Diese kleine Veränderung bringt sehr viel Vertrauen in Bezug auf die körperliche Unversehrtheit.

 

Bei anderen Ressourcen sieht es oft so aus, dass der Hund schon angespannt reagiert, wenn sich ein Mensch nähert. Sie fressen schneller, schieben ihren Körper über die Ressource, nehmen sie in den Mund und gehen damit weg oder zeigen auch Drohverhalten (zB Knurren).

Hat der Hund gelernt, dass diese Maßnahmen nichts bringen oder sogar unangenehme Konsequenzen (zB schimpfen) für ihn haben, zeigt er sie eventuell nicht mehr, bis der Mensch so nahe ist, dass er es nicht mehr aushält und dann beißt er zu.

Dem Hund die Beschwichtigungssignale und das Drohen in diesen Situationen wieder beizubringen ist gar nicht so einfach und wir brauchen ein wirklich gutes Auge.

Vorliegendes Material:
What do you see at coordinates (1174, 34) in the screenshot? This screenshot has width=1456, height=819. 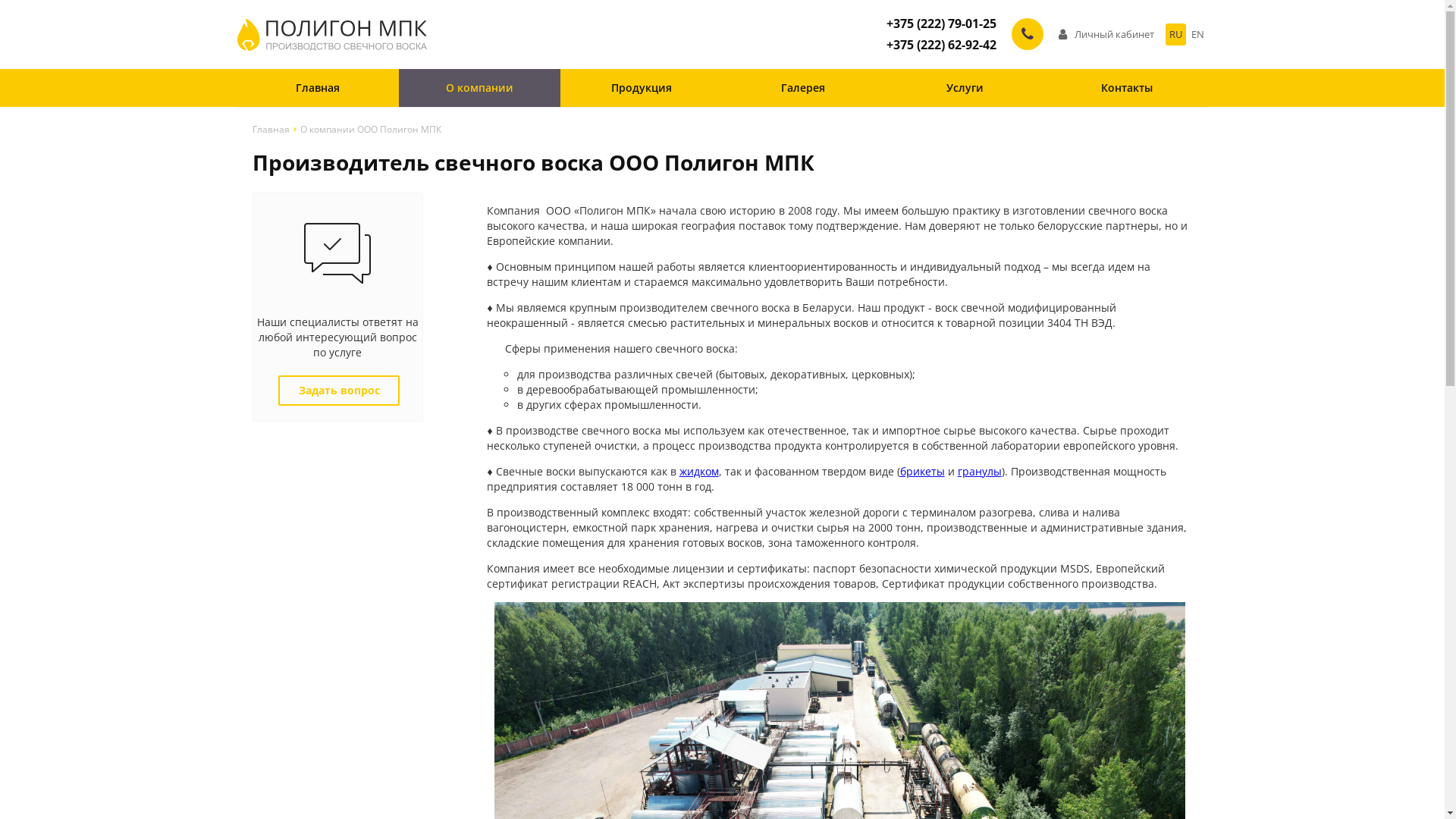 I see `'RU'` at bounding box center [1174, 34].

Bitte bearbeiten:
1. Beantworten Sie zum Text über den Hund und seine Ressourcen diese Fragen:
(a) Welches Drohverhalten wird in Klammern als Beispiel genannt?
(b) Welche unangenehme Konsequenz für den Hund wird als Beispiel angeführt?
(c) Was brauchen wir, um dem Hund Beschwichtigungssignale und Drohen wieder beizubringen?
2. Führen Sie den Text über den Hund und seine Ressourcen ab seinem letzten Satz fort.
Das Material wird für die Bearbeitung nicht benötigt.

Antworten je Aufgabe:
1.
(a) Knurren
(b) Schimpfen
(c) Ein wirklich gutes Auge

2.
Videoaufnahmen helfen dabei.

 

Möchten wir hier trainerisch einwirken, können wir damit beginnen, erst einmal die Annäherung des Menschen positiv zu verknüpfen.

Dein Hund lernt also, dass ihn etwas Tolles erwartet, wann immer du dich näherst. 

Zusätzlich ist wichtig, seine Signale zu respektieren. Zeigt dein Hund also winzige Anzeichen dafür, dass er sich unwohl fühlt, kannst du das mit mehr Abstand honorieren.

Zeigt dein Hund wirklich gar keine Anzeichen mehr, kannst du einen großen Abstand wählen und mit dem Training beginnen. Wählst du zu viel Abstand, hat das keinen negativen Effekt.

Du kannst auch den Namen deines Hundes positiv belegen und ihn ansprechen, bevor du dich näherst.

Besonders wenn der Hund ruht, können wir so ein Erschrecken vermeiden.

 

Natürlich ist, wie immer, jeder Hund unterschiedlich und Training ist immer individuell. Die große Kunst dabei ist, deinen Hund wirklich lesen zu lernen.

Hierbei helfen, meiner Erfahrung nach, Videoaufnahmen besonders, denn die können wir langsamer ablaufen lassen, sodass wir auch wirklich die kleinsten Signale unserer Hunde erkennen und dann darauf achten können.